Thursday, September 16, 2010
Wicker highlights successful education programs
By U.S. Senator
As students returned to school for a new year, some news coverage focused on the weaknesses of the American education system. While there is a critical need to improve our education system, it is important that we also recognize some of the successful programs in our backyard. Over the last several weeks, I have had the opportunity to visit several Mississippi schools and education centers working to improve the lives of students.

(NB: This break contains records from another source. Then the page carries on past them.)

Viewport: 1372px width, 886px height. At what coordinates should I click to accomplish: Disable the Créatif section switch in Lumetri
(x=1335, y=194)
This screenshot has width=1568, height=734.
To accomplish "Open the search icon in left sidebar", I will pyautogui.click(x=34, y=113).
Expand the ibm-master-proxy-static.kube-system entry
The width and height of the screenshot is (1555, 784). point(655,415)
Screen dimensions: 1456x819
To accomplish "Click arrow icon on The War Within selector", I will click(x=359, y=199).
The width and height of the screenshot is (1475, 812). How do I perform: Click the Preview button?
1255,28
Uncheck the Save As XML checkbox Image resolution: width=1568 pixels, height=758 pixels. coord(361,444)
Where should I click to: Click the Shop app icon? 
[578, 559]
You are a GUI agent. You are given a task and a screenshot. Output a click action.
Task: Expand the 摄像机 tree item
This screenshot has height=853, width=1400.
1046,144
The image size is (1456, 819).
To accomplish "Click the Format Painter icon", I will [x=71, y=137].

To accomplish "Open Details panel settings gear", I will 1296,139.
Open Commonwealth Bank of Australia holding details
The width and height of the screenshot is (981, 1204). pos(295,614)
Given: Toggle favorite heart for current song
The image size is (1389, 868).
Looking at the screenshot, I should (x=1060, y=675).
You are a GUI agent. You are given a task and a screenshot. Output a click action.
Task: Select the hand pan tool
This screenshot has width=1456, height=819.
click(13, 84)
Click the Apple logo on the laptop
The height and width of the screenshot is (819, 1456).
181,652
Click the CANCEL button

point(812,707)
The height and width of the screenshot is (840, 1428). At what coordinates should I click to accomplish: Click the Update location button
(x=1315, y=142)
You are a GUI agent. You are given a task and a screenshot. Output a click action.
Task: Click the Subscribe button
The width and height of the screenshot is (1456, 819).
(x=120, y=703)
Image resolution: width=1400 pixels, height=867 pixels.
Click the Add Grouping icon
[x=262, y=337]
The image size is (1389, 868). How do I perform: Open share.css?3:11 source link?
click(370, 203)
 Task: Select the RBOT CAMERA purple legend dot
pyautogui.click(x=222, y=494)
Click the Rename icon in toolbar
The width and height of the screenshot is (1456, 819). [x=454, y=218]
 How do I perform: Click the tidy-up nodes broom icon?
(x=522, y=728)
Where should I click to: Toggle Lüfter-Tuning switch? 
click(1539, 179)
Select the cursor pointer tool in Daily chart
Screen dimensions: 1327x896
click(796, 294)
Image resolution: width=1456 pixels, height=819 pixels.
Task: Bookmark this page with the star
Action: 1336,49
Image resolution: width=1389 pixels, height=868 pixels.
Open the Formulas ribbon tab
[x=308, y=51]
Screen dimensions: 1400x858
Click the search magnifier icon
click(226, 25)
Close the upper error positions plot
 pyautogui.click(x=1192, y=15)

Early Intervention Key to Child’s Success
I visited the Magnolia Speech School (MSS) in Jackson, to see firsthand the work being done to help children with communication disorders. MSS prepares children with deafness and language impairment for integration into society. Recognizing the importance of early intervention, MSS offers hearing evaluations, hearing aid maintenance, and cochlear implant rehabilitation for children up to 36 months old. The school’s individual therapy and customized curriculum has helped provide a voice for hundreds of children in a verbal world.
The 3-D School in Petal, is another school changing the lives of students every day. The small-group dyslexia therapy and individual attention from teachers have enabled students to improve significantly their reading and comprehension skills. As a result, a number of students from the 3-D School have been able to return to mainstream schools. The work at both the Magnolia School and the 3-D School are just some of the examples of the programs our state has to offer to help address the special needs of children at an early age.
Investing in Advanced Education Programs
Recent studies have indicated that Americans are falling behind other countries in math and sciences. U.S. students rank 19th in math and 14th in science out of 31 countries according to the Organization for Economic Co-operation and Development. Such results have placed an urgent need for improvement in science, technology, engineering, and math (STEM) education. Secretary of Education Arne Duncan has said, “If we’re going to be economically competitive and continue to innovate and create jobs, we have to get much, much better in STEM education.”
It is important that we focus on improving STEM education so we can develop a highly educated workforce to help us grow our economy. The Mississippi School for Mathematics and Science (MSMS) is a remarkable high school that is meeting this challenge. MSMS provides students with innovative learning experiences and college extension opportunities to help them reach their highest potential.
During a recent visit, I could not help thinking that some of the children in the room may go on to develop the next groundbreaking health care technology that saves lives or invent the next type of computer that changes the way we do business. These students are the future leaders of Mississippi and our country, and it is critical that we continue to invest in STEM education.
Improving our Dropout Rate
Although our state is a leader in providing programs for children with learning disabilities as well as academically gifted students, we have had significant challenges with dropout rates among our mainstream schools. The Mississippi Department of Education recently announced that the dropout rate for the Class of 2009 was 16.7 percent. There are many prevention programs underway in Mississippi that could help us meet the state’s goal to reduce the dropout rate to 13 percent by 2013.
One exciting program is the Studio School Dropout Prevention Program developed by Mississippi State University. Studio schools are designed to get the attention of at-risk students and those who have failed grades or refused to attend classes. The concept of the studio schools is to have students researching projects of their choosing while instructors integrate key learning concepts. The pilot program has seen promising results among seventh and eighth grade at-risk students, and we hope to continue to expand it to more districts.
Investing in our Future
Early intervention programs for children with learning and communication disorders, advanced training for academically gifted children, and creative curriculum for at-risk students are some of the many diverse ways our state is working to improve the lives of our children. As a community, state, and country, we need to work together to ensure that we are providing the leaders of tomorrow with the skills and tools needed to succeed as citizens.